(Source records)
════════

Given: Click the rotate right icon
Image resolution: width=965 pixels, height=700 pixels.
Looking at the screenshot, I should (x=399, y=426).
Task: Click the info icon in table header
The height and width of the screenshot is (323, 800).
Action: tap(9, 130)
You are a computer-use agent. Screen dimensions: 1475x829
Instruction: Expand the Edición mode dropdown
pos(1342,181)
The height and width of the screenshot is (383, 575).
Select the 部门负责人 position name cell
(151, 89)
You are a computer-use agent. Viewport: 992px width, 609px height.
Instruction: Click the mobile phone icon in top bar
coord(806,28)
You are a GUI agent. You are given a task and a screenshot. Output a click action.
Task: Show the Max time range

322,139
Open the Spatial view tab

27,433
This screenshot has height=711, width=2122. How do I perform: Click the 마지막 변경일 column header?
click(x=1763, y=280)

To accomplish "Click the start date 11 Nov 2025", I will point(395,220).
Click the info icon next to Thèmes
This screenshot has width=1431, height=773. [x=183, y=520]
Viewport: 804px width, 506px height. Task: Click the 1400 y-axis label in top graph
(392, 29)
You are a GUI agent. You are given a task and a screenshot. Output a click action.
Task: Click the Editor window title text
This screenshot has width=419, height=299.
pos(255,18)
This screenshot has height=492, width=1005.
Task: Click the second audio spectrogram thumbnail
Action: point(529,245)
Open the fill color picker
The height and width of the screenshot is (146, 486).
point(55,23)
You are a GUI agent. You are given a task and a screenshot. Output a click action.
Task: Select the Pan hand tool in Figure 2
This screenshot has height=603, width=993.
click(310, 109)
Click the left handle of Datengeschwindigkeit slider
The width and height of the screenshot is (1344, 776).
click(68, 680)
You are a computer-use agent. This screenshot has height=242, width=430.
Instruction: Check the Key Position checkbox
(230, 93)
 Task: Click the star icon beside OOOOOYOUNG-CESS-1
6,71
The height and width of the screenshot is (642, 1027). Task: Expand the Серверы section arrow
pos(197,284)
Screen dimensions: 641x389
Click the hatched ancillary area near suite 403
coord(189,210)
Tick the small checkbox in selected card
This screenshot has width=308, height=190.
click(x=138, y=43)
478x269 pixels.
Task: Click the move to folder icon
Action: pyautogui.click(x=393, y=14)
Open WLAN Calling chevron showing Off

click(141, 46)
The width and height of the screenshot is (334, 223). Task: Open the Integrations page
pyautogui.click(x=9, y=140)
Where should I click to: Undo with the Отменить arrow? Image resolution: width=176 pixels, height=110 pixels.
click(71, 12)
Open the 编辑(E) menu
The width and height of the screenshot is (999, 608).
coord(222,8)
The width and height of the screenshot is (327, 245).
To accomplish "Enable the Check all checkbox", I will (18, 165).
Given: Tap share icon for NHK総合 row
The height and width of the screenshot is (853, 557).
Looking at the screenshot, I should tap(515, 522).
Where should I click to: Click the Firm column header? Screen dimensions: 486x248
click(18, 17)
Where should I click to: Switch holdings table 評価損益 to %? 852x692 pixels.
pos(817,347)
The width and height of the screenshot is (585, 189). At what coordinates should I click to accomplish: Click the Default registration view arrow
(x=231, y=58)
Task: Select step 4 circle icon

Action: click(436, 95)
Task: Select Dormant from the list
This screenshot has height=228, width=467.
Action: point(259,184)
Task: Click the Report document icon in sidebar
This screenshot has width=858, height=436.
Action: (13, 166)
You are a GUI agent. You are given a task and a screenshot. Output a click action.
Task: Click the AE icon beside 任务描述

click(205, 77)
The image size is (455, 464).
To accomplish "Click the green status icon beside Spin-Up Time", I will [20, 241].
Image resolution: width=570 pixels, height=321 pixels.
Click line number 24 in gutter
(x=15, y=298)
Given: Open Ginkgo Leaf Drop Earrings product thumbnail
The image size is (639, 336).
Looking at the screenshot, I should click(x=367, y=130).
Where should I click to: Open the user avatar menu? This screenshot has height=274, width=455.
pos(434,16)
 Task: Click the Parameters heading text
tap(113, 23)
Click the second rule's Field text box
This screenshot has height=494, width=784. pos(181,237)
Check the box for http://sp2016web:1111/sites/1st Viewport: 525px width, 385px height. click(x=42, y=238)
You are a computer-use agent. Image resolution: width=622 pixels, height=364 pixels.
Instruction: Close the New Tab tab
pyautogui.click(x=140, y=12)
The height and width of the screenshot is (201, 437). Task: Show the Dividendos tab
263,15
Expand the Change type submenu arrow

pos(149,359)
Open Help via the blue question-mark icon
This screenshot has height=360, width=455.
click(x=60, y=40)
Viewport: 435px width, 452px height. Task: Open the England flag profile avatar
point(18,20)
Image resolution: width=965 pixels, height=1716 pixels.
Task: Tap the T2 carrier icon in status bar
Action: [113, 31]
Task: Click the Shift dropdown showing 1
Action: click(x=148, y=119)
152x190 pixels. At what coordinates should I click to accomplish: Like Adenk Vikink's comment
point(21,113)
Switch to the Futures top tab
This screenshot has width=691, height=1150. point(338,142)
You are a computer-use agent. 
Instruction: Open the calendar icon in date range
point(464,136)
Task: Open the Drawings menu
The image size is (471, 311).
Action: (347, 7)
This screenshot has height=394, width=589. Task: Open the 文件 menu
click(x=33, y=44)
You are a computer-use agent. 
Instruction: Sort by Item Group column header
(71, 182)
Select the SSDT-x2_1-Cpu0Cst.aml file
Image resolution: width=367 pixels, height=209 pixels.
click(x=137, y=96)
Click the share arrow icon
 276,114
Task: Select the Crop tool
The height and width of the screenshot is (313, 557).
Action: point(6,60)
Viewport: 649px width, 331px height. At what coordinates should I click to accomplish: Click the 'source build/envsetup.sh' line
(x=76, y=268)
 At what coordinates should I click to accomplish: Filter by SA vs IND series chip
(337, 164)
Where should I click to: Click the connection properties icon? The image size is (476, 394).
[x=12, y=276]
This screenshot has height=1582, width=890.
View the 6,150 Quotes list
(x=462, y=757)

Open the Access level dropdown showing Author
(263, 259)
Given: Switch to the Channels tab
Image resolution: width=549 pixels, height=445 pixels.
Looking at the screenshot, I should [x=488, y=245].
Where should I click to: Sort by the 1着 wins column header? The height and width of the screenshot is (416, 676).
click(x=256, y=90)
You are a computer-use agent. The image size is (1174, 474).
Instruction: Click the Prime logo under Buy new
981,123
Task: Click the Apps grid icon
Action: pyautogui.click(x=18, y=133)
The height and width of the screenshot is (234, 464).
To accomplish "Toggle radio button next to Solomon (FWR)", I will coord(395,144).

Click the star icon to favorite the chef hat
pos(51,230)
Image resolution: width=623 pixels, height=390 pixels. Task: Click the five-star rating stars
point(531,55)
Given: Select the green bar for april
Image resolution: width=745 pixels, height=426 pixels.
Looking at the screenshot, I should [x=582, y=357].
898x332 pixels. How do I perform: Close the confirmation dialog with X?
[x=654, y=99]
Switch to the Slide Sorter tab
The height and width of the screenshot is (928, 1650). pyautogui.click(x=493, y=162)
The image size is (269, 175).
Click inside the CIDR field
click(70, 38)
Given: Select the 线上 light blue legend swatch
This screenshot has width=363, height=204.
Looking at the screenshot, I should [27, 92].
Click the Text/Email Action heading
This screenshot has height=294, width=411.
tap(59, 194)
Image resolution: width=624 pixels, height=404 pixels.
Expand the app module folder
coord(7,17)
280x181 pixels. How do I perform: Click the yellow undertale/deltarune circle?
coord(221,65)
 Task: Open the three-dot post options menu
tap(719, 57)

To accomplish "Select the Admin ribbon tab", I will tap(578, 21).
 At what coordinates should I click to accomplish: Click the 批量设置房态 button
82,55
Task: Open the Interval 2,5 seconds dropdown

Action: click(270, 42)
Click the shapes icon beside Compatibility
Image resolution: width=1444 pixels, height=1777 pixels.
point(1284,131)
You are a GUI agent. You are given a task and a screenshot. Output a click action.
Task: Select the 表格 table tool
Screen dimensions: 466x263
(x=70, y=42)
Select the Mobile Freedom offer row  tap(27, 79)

════════

Exercise instructions: In the listing above, update the stretch from the line containing "will tap(578, 21)." through the end of the listing by replacing "dropdown" with "drop-down list", leaving all other text unchanged.

Result of this exercise:
To accomplish "Select the Admin ribbon tab", I will tap(578, 21).
 At what coordinates should I click to accomplish: Click the 批量设置房态 button
82,55
Task: Open the Interval 2,5 seconds drop-down list

Action: click(270, 42)
Click the shapes icon beside Compatibility
Image resolution: width=1444 pixels, height=1777 pixels.
point(1284,131)
You are a GUI agent. You are given a task and a screenshot. Output a click action.
Task: Select the 表格 table tool
Screen dimensions: 466x263
(x=70, y=42)
Select the Mobile Freedom offer row  tap(27, 79)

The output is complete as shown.